Houstoun remains an outsider throughout the piece, finally embracing her independence but not before she has clownishly attempted to infiltrate the closed world of couples. There's some hilarious and hair-raising dance as Potter and Molina lie embracing on a bench and Houstoun tries to get between them. The whole struggle accelerates into a wild quartet of ducking and throwing as bodies and furniture fly hectically around the stage. Houstoun has a go at sex herself, but is vividly and comically distressed by the whole business of undressing in front of her mate (Dale Tanner). Her sense of failure becomes abject as she finds herself lying numbly beneath Tanner's insensitively pounding butt, and she slips herself away to perform a punishing and purifying dance amongst the mercifully inhuman pile of rocks.
Her partner in isolation is Nigel Charnock, who makes his first brilliant and appalling appearance during a party scene. His whole body is eloquent with unease and anticipated rejection and, in a hyperactive gabble, lets fly a volley of social platitudes which send everybody racing for cover.
It is possible to see him and Houstoun as two gays forging a lonely alliance in a world of heterosexual couples, yet the work's exploration of alienation is subtler than that. There is one terrifying scene, for instance, that shows what happens when nice people taste the power of a group in which Diana Payne-Myers (age 63 and cast as a lone eccentric) is picked on and spun giddily through the air by four younger dancers who cheerfully ignore her panic.
Houstoun and Charnock try to protect her but they aren't saints themselves. Houstoun is as unwilling to be caught with Charnock at the party as anyone else and he is thrilled to join the crowd who gossip viciously about Houstoun's sexual humiliation. Equally the two couples in the piece aren't cast simply as callous insiders. The joy of Potter and Molina in their new-found intimacy is real and radiant, the attraction between Tanner and his woman is palpable.
Parallel to the presence of social and sexual need is the siren lure of religion.
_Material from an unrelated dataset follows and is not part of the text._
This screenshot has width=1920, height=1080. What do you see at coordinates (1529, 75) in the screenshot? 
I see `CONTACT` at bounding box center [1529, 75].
The singer Melanie Pappenheim is cast as a female Christ who hangs from a cross while singing potent and seductive liturgical songs (specially composed by Jocelyn Pook). Towards the close when a battered Dale Tanner seeks release from whatever life dealt him, she cradles and blesses him with water — allowing him literally to give up the struggle. And it is a mark of the determinedly independent road which Houstoun elects to tread that she climbs the cross to give Pappenheim a long, and secular, kiss — on the strength of which the latter collapses in a heap both as woman and symbol.
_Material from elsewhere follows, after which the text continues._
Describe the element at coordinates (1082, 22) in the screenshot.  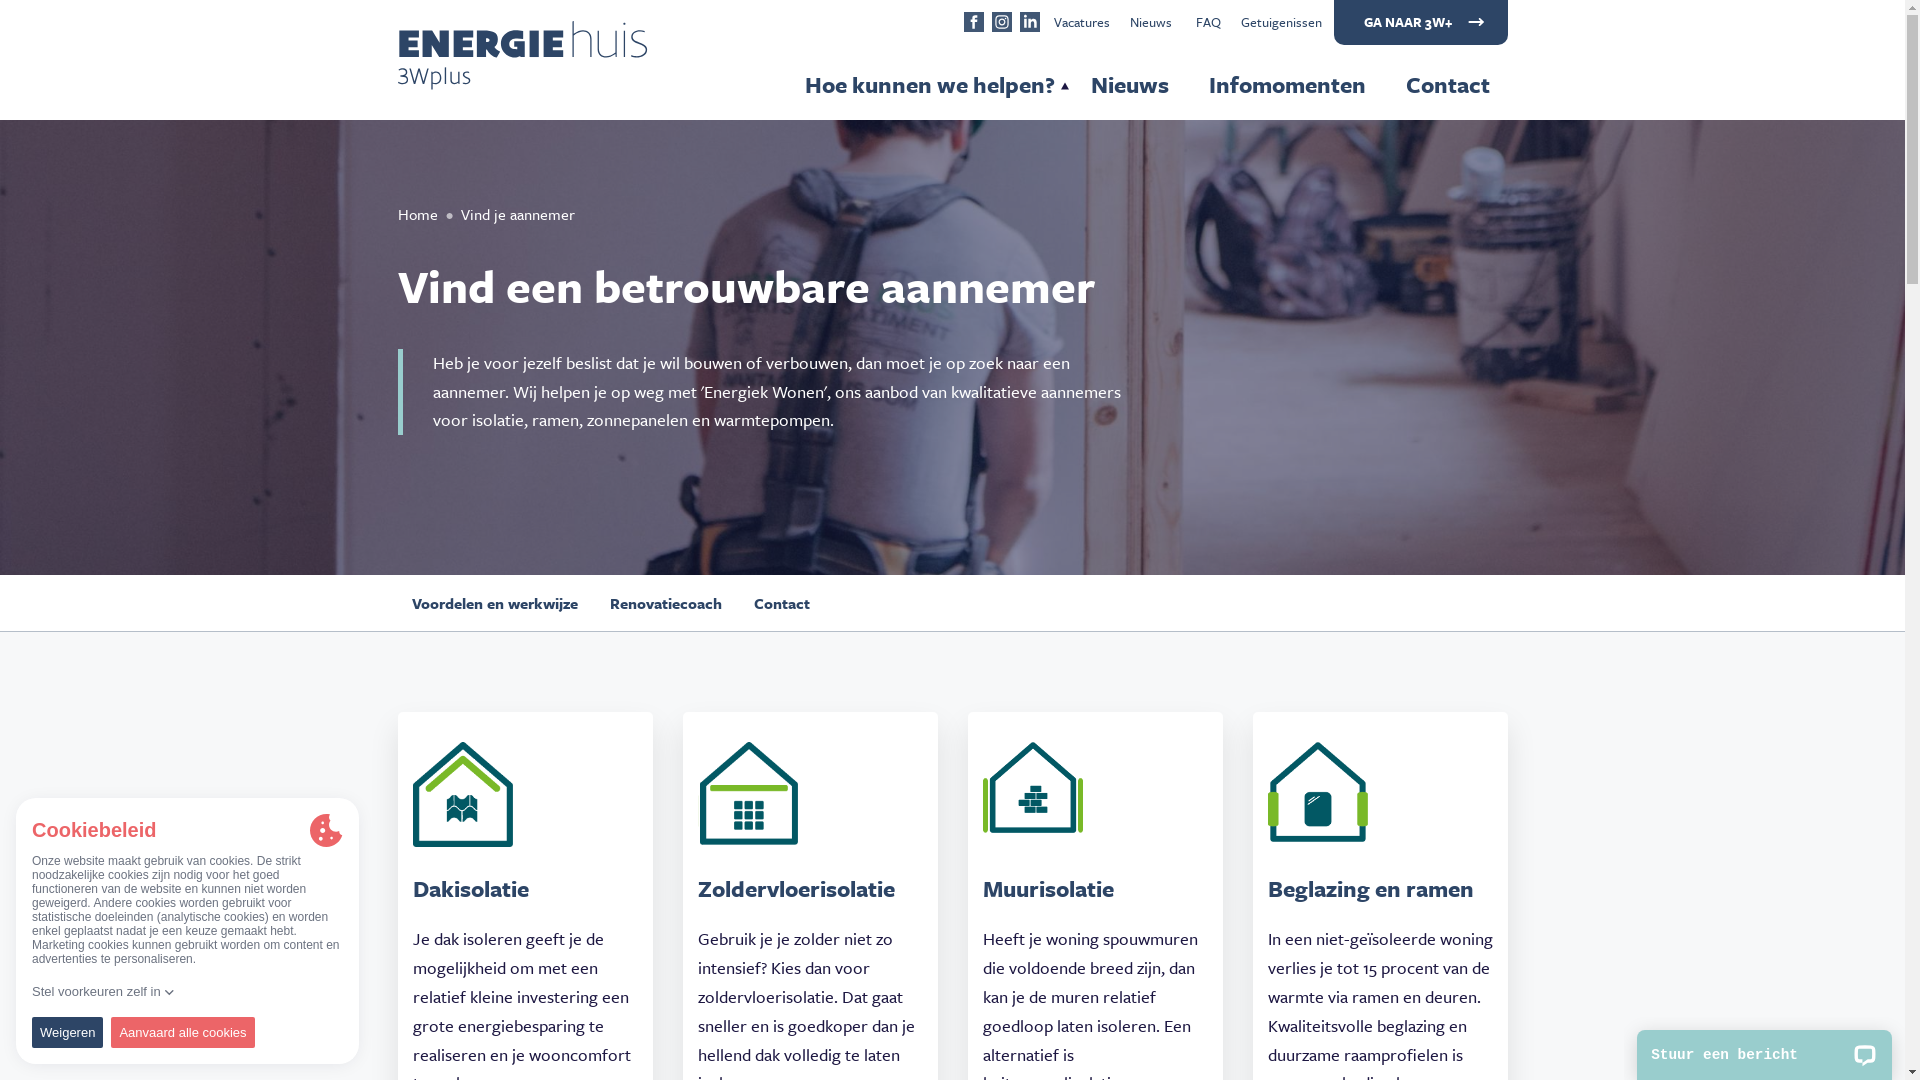
I see `Vacatures` at that location.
As in all DV8's work, the performers in Strange Fish take astounding and humbling risks. As dancers they are audacious in fashioning metaphors of extreme emotion — Charnock leaping from a high platform to launch himself on some independent life; Payne-Myers clinging grimly to Tanner's shoulders as she's wheeled through space; Houstoun leaping recklessly into the tank of water that symbolises her willingness to taste the unknown. At the same time it is clear that all eight members of the cast are drawing dangerously on their own experience — stripping themselves naked, both in their pleasure and pain. This is a piece that dares to address intense and gruelling areas, of our spiritual and emotional life and, immaculately directed and performed as it is, it ranks as one of the richest and most unsparing theatrical experiences I've had in a long time.